3D Seismic Reflection Imaging with Uncontrolled Sources using Large N Arrays
Reflection seismology with controlled sources often provides the highest resolution of structure of any seismic technique. However, the application of the reflection method to probe all but the shallowest of structures is often inhibited by the substantial cost of artificial sources as well as logistical barriers to their deployment. Here we describe how reflection processing can be applied to recordings of ambient energy sources, particularly microearthquakes, to produce reflection imagery that approaches the quality of conventional controlled source (CMP) surveys. Such “passive” seismic reflection imaging has only recently become practical with the advent of large N nodal technology that can simultaneously record spatially dense arrays for substantial lengths of time. Two distinct approaches will be described: seismic interferometry to re-datum microearthquakes into virtual surface sources and reverse VSP imaging of microearthquakes. Examples from Iceland, the eastern US and Alaska suggest that these methods represent a transformative approach to imaging deep structure and monitoring active processes in areas illuminated by transient or ongoing microseismicity.

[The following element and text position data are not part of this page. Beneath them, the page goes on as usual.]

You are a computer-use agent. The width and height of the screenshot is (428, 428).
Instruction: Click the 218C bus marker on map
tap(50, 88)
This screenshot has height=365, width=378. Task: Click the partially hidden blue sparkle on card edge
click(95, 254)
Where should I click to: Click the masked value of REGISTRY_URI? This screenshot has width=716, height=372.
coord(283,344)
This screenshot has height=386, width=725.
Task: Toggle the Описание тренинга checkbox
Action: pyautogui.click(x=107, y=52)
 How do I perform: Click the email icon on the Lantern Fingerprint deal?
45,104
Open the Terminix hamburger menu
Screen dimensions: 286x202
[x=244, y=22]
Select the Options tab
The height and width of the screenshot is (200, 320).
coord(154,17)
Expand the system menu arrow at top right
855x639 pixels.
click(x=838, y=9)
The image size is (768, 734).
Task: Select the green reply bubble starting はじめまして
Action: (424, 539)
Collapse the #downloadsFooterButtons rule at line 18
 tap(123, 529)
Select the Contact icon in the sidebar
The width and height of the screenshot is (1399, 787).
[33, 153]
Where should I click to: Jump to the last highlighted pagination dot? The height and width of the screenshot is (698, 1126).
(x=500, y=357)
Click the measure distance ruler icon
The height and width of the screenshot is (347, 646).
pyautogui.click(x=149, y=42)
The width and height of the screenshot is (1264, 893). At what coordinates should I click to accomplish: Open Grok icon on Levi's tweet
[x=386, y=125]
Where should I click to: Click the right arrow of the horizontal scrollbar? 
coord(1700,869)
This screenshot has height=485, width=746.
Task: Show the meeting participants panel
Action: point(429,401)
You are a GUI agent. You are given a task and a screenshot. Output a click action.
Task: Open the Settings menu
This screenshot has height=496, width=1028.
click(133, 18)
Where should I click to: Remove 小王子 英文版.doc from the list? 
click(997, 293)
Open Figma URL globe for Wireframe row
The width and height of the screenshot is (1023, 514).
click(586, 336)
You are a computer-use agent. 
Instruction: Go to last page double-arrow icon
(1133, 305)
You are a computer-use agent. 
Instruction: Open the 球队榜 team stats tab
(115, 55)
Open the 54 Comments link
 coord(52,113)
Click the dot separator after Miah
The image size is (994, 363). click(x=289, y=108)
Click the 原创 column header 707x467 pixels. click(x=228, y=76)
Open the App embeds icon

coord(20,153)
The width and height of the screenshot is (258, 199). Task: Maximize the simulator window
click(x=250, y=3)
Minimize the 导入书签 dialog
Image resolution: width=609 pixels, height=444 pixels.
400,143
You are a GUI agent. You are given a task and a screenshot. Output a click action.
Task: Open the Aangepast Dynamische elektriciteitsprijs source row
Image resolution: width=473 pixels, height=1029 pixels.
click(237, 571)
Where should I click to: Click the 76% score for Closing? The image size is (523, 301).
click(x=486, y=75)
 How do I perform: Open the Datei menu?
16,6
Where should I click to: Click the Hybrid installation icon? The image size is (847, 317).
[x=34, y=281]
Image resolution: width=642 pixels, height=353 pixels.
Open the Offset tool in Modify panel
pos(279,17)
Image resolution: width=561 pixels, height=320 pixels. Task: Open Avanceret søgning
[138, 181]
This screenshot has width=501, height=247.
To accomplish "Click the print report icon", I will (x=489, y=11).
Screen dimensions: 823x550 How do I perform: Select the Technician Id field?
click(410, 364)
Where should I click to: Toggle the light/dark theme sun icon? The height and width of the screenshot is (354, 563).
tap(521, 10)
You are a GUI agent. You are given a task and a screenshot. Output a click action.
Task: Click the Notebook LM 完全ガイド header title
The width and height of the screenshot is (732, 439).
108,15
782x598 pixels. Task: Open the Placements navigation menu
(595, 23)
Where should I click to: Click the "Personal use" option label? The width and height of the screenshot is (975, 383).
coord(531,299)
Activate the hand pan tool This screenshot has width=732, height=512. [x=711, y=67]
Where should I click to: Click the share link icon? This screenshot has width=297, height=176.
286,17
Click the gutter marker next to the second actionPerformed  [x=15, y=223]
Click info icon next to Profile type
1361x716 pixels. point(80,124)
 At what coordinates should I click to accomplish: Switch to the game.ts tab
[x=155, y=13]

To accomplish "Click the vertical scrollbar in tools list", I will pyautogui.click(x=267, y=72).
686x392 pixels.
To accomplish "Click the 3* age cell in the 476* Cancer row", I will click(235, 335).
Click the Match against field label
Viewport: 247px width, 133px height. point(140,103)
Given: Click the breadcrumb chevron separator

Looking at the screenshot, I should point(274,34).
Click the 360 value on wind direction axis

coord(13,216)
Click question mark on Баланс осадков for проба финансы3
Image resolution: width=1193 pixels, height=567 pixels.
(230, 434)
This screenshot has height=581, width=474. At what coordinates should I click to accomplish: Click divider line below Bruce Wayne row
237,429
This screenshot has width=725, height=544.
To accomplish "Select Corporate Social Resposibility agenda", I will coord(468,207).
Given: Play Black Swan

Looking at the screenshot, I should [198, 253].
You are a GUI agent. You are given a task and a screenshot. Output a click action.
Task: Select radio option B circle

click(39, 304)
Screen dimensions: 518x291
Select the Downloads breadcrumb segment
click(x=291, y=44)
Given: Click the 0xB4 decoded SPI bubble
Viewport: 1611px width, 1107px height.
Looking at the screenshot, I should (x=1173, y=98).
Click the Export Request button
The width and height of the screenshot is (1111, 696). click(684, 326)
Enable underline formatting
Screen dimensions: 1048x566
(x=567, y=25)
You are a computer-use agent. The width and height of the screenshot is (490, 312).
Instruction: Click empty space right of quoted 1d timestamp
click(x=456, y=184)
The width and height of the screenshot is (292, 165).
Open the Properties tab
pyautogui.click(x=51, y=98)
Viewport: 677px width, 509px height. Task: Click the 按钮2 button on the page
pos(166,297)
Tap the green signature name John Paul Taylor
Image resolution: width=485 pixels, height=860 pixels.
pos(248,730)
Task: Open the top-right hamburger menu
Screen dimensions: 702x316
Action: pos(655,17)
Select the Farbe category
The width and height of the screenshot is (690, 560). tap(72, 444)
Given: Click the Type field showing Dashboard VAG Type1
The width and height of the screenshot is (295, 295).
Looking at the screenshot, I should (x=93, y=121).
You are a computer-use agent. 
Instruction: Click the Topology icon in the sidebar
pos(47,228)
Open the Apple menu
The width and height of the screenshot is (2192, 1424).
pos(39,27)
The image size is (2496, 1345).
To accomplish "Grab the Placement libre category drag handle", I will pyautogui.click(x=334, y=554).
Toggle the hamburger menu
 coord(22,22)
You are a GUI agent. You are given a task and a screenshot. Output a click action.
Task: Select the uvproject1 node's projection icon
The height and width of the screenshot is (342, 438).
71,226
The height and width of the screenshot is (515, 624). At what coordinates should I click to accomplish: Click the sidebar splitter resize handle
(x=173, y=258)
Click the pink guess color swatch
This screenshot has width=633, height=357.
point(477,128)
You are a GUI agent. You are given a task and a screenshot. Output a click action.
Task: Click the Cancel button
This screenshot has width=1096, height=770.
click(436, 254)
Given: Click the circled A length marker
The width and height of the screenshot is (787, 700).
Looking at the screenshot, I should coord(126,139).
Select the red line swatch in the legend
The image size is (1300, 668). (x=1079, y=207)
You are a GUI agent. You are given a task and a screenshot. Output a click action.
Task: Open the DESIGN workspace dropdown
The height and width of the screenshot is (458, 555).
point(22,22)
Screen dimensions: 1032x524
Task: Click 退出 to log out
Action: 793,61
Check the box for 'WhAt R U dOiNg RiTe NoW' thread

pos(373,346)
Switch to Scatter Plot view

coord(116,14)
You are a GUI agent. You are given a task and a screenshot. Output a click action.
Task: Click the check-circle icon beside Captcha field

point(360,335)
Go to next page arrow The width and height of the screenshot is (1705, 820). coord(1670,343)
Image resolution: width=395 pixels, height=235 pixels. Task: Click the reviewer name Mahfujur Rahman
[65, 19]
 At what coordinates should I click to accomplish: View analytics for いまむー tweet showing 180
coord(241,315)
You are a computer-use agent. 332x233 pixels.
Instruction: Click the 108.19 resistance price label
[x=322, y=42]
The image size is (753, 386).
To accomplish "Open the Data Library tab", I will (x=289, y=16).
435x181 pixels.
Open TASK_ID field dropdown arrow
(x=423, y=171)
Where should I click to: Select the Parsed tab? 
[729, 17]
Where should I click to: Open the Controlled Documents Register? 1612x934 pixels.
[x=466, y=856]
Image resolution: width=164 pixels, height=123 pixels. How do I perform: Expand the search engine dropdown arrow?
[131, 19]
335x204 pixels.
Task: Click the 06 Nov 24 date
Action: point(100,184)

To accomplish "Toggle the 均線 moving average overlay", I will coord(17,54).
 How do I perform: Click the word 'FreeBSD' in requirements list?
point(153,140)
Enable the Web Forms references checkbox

Prof. Brown is the Sidney Kaufman Professor in Geophysics in the Department of Earth and Environmental Sciences. He receive his BS in Physics from Georgia Tech in 1973 and his PhD from Cornell in geophysics in 1976. He has been on the faculty at Cornell since 1977. Prof. Brown's research specialty is high resolution imaging of the lithosphere using seismic reflection techniques. Prof. Brown was a Principal Investigator for the COCORP (Consortium for Continental Reflection Profiling) program which pioneered the application of oil exploration seismic techniques to the study of deep crustal structure in the U.S. He has subsequently been PI for the URSEIS initiative across the Urals for central Russia and the INDEPTH initiative across Tibet. He has also directed field work to seismically image deep structure across Taiwan, the Andes mountains and on an active Caribbean volcano. His current work is focused on using ambient seismic sources (e.g. earthquakes, cultural noise) to image deep structure in both 3D and 4D using reflection techniques, especially structure associated with earthquake and volcanic processes. Of particular interest is the use of large N, high density seismic arrays for imaging of active subsurface processes using both artificial and natural sources, an approach with great potential for monitoring of, and imaging with, microearthquakes associated with aftershock sequences, magma movement, geothermal production and hydraulic fracturing.